> **Required work**
How many lines of the material below contain the string "computer"? Answer with the number and nothing else.

#### Entries supplied

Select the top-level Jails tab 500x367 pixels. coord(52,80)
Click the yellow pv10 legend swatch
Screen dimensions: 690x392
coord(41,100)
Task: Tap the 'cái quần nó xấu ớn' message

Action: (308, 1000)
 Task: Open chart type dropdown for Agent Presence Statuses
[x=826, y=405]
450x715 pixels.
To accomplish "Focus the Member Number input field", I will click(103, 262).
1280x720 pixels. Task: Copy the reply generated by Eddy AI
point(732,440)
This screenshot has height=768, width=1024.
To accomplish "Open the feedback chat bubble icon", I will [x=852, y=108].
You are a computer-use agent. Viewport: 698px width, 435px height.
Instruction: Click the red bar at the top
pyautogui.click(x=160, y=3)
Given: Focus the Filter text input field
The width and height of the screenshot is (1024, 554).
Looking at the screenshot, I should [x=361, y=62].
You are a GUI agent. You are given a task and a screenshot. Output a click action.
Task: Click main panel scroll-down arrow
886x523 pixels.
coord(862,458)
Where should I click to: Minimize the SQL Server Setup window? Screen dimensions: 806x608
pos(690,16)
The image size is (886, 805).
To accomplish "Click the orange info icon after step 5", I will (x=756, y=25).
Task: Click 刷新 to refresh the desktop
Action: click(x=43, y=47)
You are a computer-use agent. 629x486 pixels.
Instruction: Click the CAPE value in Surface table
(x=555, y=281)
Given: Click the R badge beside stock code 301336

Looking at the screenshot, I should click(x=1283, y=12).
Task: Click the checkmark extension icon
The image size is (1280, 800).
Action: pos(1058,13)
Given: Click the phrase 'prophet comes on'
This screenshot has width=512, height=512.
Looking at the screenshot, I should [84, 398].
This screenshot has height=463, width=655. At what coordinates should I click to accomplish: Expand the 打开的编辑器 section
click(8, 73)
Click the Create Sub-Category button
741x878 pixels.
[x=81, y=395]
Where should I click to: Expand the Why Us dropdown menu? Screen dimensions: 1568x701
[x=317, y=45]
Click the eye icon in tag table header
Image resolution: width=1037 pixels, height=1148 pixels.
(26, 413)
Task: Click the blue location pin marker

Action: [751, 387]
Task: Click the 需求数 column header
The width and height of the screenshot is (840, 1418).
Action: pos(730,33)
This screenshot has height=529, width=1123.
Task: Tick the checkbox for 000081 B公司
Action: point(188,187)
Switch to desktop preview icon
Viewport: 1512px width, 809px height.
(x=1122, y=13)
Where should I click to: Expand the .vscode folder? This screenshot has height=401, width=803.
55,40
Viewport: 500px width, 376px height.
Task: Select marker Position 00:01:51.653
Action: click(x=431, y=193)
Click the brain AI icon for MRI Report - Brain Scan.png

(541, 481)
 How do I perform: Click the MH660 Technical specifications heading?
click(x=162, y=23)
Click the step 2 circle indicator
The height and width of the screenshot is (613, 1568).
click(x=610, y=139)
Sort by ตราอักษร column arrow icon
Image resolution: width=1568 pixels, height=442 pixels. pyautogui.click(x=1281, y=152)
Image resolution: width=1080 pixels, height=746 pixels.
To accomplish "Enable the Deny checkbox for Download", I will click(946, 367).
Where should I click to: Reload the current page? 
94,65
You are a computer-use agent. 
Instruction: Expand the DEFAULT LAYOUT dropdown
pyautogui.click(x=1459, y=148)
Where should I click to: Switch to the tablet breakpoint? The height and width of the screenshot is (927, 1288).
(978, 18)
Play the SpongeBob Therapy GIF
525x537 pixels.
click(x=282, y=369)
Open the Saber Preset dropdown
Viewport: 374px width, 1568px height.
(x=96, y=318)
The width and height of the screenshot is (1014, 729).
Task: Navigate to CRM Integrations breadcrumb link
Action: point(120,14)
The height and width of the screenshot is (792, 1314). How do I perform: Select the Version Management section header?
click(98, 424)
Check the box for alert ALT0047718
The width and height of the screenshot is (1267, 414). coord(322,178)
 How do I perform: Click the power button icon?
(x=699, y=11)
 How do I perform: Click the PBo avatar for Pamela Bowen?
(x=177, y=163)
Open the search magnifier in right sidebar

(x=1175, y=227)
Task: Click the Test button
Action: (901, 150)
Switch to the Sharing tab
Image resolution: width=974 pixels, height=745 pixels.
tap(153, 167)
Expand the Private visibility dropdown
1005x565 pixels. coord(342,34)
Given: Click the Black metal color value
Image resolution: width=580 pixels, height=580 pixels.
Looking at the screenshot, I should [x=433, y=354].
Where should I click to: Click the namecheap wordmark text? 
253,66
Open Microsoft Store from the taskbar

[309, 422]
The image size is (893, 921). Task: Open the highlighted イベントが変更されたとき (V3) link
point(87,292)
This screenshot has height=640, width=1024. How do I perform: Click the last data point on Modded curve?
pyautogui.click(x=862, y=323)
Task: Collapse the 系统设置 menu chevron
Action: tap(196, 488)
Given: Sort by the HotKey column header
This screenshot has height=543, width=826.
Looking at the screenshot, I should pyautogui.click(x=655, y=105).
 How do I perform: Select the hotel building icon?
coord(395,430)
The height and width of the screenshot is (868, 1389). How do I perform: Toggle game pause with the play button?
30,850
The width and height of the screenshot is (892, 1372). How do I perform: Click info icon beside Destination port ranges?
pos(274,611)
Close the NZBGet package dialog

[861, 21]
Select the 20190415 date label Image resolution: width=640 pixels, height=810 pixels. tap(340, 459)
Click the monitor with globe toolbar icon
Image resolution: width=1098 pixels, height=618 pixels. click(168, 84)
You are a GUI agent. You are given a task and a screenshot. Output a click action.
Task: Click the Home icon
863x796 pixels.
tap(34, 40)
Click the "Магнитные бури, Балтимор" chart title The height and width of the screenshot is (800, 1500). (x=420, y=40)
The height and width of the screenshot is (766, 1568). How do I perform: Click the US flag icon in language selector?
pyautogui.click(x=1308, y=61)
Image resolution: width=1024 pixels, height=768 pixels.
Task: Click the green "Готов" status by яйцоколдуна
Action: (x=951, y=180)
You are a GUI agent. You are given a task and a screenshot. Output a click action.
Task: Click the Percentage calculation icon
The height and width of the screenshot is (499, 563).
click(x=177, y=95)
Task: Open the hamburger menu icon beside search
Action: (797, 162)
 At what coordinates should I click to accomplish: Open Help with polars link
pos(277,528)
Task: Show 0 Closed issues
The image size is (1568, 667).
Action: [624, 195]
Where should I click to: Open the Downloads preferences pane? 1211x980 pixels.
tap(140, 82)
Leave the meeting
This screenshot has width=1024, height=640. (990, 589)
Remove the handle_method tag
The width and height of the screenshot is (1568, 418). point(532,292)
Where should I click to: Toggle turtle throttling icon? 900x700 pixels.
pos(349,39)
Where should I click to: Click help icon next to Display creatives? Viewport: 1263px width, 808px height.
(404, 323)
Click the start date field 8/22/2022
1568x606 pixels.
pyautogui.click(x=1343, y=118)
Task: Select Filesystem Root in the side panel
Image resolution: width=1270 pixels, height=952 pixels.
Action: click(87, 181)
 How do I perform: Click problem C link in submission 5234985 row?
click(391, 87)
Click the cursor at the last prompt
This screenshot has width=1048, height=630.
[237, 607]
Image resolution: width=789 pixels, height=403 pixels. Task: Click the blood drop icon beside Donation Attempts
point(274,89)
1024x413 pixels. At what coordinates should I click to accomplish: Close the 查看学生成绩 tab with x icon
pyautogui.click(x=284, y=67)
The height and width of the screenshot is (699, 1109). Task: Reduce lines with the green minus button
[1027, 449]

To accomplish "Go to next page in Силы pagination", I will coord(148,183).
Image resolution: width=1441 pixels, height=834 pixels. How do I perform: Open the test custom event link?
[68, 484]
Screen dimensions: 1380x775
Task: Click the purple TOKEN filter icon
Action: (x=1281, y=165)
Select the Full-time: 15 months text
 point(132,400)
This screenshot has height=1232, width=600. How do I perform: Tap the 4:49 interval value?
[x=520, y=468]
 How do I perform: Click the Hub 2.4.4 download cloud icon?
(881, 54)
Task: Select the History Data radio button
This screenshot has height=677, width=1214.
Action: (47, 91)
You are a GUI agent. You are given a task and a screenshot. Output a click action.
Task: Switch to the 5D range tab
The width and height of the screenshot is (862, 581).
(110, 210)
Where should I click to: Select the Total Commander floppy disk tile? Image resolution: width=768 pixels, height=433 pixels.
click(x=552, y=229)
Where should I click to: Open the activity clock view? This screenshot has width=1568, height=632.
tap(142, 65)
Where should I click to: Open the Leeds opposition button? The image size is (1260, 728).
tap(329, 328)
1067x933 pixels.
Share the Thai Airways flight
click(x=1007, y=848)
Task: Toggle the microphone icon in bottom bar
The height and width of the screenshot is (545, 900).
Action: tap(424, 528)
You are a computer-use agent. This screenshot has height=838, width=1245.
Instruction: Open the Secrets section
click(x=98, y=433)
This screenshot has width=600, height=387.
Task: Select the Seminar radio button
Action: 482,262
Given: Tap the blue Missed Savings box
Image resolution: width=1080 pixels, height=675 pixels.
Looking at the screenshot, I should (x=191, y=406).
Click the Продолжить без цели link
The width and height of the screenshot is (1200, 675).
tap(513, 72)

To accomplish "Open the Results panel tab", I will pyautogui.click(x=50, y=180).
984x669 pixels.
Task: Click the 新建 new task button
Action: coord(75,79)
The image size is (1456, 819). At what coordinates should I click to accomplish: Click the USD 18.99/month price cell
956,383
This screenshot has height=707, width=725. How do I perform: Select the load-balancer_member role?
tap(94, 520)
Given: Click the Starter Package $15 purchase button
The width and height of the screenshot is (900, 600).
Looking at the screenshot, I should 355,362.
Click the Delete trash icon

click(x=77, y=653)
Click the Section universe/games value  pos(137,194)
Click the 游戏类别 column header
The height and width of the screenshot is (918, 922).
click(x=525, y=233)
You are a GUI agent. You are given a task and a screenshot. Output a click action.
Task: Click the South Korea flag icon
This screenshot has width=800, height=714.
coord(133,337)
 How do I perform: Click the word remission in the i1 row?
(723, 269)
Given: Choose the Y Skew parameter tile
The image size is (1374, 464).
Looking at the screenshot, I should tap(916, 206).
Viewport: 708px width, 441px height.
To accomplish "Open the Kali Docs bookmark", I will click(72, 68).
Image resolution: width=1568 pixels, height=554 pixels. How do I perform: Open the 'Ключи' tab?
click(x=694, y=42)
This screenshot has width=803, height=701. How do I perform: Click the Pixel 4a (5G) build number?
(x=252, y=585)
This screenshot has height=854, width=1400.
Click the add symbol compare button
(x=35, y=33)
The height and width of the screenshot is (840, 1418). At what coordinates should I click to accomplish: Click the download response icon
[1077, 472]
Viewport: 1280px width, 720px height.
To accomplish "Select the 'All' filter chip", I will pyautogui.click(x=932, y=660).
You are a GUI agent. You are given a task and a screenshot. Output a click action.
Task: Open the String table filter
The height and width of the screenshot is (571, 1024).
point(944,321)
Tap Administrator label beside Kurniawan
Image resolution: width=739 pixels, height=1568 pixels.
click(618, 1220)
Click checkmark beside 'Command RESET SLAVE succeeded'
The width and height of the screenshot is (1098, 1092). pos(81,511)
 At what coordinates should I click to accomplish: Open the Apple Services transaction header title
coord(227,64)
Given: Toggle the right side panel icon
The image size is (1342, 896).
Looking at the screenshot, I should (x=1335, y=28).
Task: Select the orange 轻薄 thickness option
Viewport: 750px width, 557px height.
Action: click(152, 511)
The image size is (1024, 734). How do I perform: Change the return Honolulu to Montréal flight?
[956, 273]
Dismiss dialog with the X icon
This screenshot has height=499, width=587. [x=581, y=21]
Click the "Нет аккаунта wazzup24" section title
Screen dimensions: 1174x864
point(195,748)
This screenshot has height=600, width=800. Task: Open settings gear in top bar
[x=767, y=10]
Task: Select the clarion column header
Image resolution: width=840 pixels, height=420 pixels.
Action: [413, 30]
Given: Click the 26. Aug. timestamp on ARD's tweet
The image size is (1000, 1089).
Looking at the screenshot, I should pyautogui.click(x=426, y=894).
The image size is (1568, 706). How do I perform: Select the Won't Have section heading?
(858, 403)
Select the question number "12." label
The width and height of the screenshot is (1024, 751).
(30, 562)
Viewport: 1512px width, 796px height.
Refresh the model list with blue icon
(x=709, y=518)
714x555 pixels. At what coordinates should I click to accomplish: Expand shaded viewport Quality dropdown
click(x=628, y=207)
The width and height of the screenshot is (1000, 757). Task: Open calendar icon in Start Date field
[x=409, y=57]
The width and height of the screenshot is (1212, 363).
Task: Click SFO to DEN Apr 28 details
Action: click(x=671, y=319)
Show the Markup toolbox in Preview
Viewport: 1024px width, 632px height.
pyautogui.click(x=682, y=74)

########

> **Response area**
4